Unfortunately for Ed, other polls darkly hint that 60% of voters think he’s not up to the job, and it’s always possible that the other 40% are confusing him with his brother.  How Ed must envy his fuzzy-felt-haired sibling as, knife wounds beautifully healed, he jets around the world polishing his International Rescue halo and receiving “Let’s do lunch!” texts from Hillary Clinton, while Ed himself is left munching disconsolately on the bacon sandwich of failure.

Such was the background to Ed’s trip to Scotland on Friday, the latest in a “regular” series he’s threatened.  It was part of a two-day Shadow Cabinet blitz in cahoots with his fellow Ed, Mr Balls, who’s on record as promising to resign as chief bean-counter if a future Labour UK government agrees to a sterling union with Scotland.  It’s hard to beat a generous two-in-one offer like that, so we were all agog to see how his boss would rise to the challenge.

He didn’t.  Ed’s advisers, perhaps working from a 1970s Scottish Labour manual that said you simply had to turn up to win a standing ovation, had somehow failed to load his “voter-pleasing” software.  Instead we got an old Bitter Together cocktail of spittle and wind about his patriotic duty to erect border posts if Scotland introduced a robust, fair and coherent immigration policy in place of the UK’s random, cruel and senseless one.  As the room was full of journalists, any outraged squeals from fair-minded listeners were drowned out by purrs anticipating lurid headlines.

It’s de rigueur these days for party leaders visiting Scotland to promise “more powers”, except for Nigel Farage, who’s usually barricaded in a pub before he has the chance to promise anything.  Ed declared Labour’s unworkable and chaotic proposals, unveiled in March, a perfect fit for his 2015 manifesto, but gave no undertaking to explain them to Johann in terms that she could understand.  Did this indicate that Johann was about to take a long walk off a short plank?  We thought about that for a moment, and discovered we didn’t care.

As Keir Hardie knew, a political party must have a firm philosophical grounding or be an empty shell.  But philosophy looks like awfy hard work, so nowadays Scottish Labour’s main driving force is its hatred of the SNP’s guts.  Tax strategy, irrelevant to voters in September 2014 but arguably Labour’s principal remaining Socialist fig-leaf, is an excellent conduit for the party’s bile.
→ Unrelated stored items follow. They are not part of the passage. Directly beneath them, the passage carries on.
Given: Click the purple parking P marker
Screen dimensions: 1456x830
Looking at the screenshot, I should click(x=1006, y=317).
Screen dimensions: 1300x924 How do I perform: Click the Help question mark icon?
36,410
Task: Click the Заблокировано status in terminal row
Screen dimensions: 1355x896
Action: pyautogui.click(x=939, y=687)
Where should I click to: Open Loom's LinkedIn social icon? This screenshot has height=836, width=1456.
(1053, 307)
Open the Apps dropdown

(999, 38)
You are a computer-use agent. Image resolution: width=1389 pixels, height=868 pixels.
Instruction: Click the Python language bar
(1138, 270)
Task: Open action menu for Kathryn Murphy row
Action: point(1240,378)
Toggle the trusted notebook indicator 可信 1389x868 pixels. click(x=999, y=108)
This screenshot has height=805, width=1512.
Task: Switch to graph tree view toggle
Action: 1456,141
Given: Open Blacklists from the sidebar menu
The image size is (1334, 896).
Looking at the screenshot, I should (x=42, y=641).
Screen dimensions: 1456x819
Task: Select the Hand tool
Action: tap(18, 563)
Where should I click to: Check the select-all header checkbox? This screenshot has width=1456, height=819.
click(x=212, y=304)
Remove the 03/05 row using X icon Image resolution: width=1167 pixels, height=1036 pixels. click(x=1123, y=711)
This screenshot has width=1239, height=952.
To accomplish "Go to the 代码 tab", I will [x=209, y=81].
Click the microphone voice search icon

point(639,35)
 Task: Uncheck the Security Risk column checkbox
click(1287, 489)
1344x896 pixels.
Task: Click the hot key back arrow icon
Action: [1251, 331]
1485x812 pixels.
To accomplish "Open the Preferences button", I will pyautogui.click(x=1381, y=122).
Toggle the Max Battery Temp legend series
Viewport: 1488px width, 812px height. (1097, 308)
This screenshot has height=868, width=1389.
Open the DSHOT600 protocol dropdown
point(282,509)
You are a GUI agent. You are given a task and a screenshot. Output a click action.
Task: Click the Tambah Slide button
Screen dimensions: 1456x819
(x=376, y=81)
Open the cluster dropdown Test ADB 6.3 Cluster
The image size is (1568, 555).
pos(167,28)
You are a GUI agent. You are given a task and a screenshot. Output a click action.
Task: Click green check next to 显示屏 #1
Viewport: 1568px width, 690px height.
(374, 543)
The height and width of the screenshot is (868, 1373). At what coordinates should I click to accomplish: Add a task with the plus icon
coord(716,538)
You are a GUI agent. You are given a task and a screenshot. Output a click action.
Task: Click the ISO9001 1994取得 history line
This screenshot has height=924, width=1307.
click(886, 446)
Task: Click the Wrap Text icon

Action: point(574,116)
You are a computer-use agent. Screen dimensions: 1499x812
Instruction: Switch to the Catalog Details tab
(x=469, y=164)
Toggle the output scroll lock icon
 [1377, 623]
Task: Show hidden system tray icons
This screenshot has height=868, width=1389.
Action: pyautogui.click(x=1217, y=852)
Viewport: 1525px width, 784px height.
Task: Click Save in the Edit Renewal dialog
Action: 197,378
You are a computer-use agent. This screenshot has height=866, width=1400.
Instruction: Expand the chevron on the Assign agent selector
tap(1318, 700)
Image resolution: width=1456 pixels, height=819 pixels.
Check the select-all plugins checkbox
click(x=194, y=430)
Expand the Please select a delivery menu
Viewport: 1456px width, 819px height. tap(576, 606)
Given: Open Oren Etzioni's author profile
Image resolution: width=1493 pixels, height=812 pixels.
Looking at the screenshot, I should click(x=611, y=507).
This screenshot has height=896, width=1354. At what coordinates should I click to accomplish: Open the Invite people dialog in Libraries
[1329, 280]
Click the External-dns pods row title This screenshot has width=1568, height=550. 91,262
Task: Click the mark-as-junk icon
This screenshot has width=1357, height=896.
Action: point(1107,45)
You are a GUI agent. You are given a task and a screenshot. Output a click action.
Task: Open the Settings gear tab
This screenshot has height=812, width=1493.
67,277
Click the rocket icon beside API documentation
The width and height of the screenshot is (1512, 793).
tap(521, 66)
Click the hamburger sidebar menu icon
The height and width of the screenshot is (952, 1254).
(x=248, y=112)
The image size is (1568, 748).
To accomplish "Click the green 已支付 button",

So cutting Corporation Tax, which Gordon Broon did twice and would have done a third time if the electorate hadn’t rugby-tackled him to the ground, was lambasted by Ed as a “race to the bottom” when suggested by the wicked SNP.  Cynical readers may note that the other Ed, safely returned to London, is currently reviewing business taxes as a whole, so this view may change in future.  Stay tuned for a whispered retraction at the height of the Commonwealth Games in a carefully camouflaged paragraph on page 24 of your super soaraway Scotsman.

Insofar as he ever had a field of expertise in the real world, before becoming the least unpopular self-aggrandising oddball on his local ballot paper, Ed used to major on “policy research”.  The remainder of his speech reflected this, as it became obvious that he’d researched the policies of the Tories and decided that to adopt them was the best way to get elected. Sorry, I mean second-best. The best was to adopt a shoutier version of them.

Thus Tory spending plans, otherwise known as “Pick up the nearest flamethrower”, were endorsed as a decent start.  The cold shower of austerity?  A bracing tonic, and let’s pep it up by shovelling bucketfuls of ice over ourselves. Food banks?  Brilliant photo-ops for politicians doing compassion, more please!  Iain Duncan Smith’s incompetent, blame-shifting slash-fest at Work and Pensions?  A brave attempt, but can we not do something to increase the amount of crap kicked out of people?

So ended another chapter in the never-ending story “That’s The Scots Telt”.  In a bawbag - sorry, nutshell - Ed was nonplussed.  Why on earth should Scots want independence when we can have this truckload of exploitative tosh, “the biggest progressive change for a generation”?  Isn’t progress, after all, a great thing?

Yes, it is.  Except, of course, if your vehicle is teetering on the edge of a cliff and some berk is lunging for the accelerator.